### QUOTED PASSAGE
United States District Court, Eastern District of California
Jan 18, 2024
1:23-cv-01217-HBK (E.D. Cal. Jan. 18, 2024)

Opinion

1:23-cv-01217-HBK

01-18-2024

GRANT HULET, Plaintiff, v. COUNTY OF TUOLUMNE and TUOLUMNE COUNTY SHERIFFS OFFICE, Defendants.


ORDER GRANTING MOTION FOR SERVICE EXPENSES

This pretrial matter has been referred to the undersigned pursuant to 28 U.S.C. § 636 (b)(1)(A). Local Rule 302(a).

(Doc. No. 9)

HELENA M. BARCH-KUCHTA, UNITED STATES MAGISTRATE JUDGE

Pending before the Court is Plaintiff's Motion for Service Expenses. (Doc. No. 9, “Motion”). Defendants filed an Opposition (Doc. No. 13), and Plaintiff filed a Reply (Doc. No. 16). For the reasons set forth below, the Court grants Plaintiff's Motion.

BACKGROUND

On August 14, 2023, Plaintiff initiated this action by filing a civil rights complaint under 42 U.S.C. § 1983 alleging various constitutional violations by Defendants. (See Doc. No. 1). On August 23, 2023, Plaintiff's counsel sent letter packets by mail to Defendants, containing (1) a Notice of a Lawsuit and Request to Waive Service of a Summons; (2) Waiver of the Service of Summons (two copies with a pre-paid return envelope); (3) a copy of the Complaint; (4) a Civil Cover Sheet; (5) a Summons; and various informational documents. (Doc. No. 9-1 at 2; Doc. No. 13 at 2). Defendants were directed to waive service within 30 days of the date indicated on the Notice form, i.e., by September 22, 2023. (Doc. No. 9-1 at 2.). Defendants did not return the waivers. (Id.).

On October 10, 2023, Plaintiff's counsel arranged for personal service on Defendants. (Doc. No. 9-1 at 2). On October 10 and 12, 2023, Defendants were personally served with process, at a combined cost of $180. (Doc. No. 9-1 at 2; Doc. No. 13 at 2). On November 13, 2023, Defendants filed a Motion to Dismiss. (Doc. No. 8). The same day, Plaintiff filed the instant Motion seeking reimbursement of costs and attorney fees under Federal Rule of Civil Procedure 4(d). (Doc. No. 9 at 3). After receipt of the Motion, Defendants' counsel contacted Plaintiff's counsel offering to pay the $180 service costs but refused to pay the $1,000 in attorney's fees associated with preparing and filing the Motion. (Doc. No. 13 at 2; Doc. No. 16 at 3). Unable to resolve the issue, Defendants filed an Opposition to the Motion and Plaintiff filed a Reply. (Doc. No. 16 at 6).

### DATASET EXCERPT
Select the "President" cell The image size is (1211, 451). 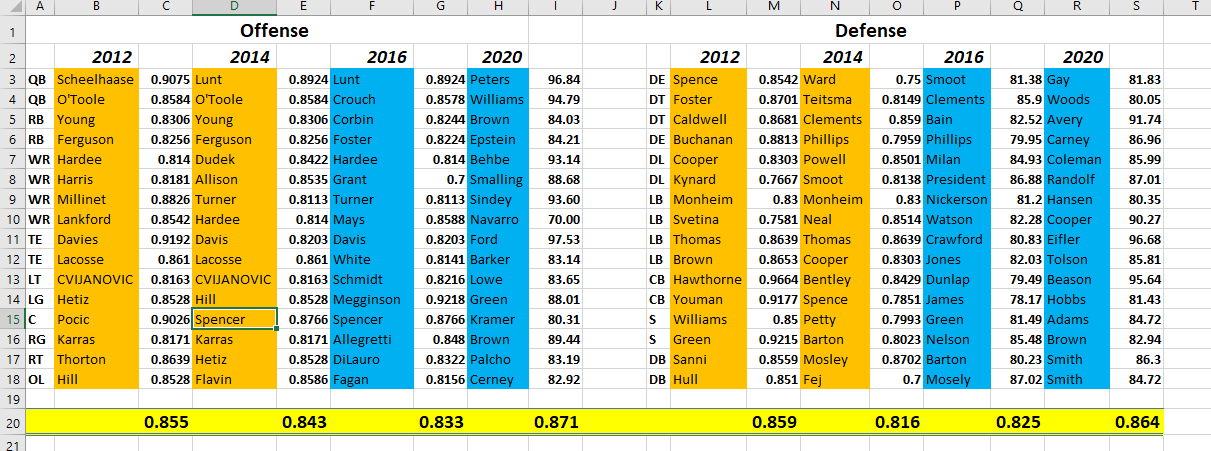(x=956, y=180)
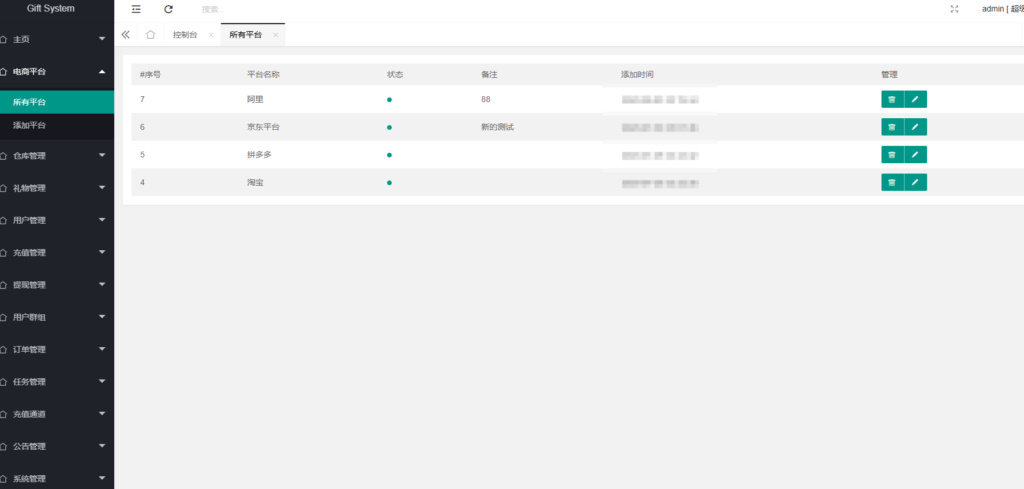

### DO THIS
Write out the court order word for word from "HELENA M. BARCH-KUCHTA, UNITED" to "grants Plaintiff's Motion.".

### RIGHT ANSWER
HELENA M. BARCH-KUCHTA, UNITED STATES MAGISTRATE JUDGE

Pending before the Court is Plaintiff's Motion for Service Expenses. (Doc. No. 9, “Motion”). Defendants filed an Opposition (Doc. No. 13), and Plaintiff filed a Reply (Doc. No. 16). For the reasons set forth below, the Court grants Plaintiff's Motion.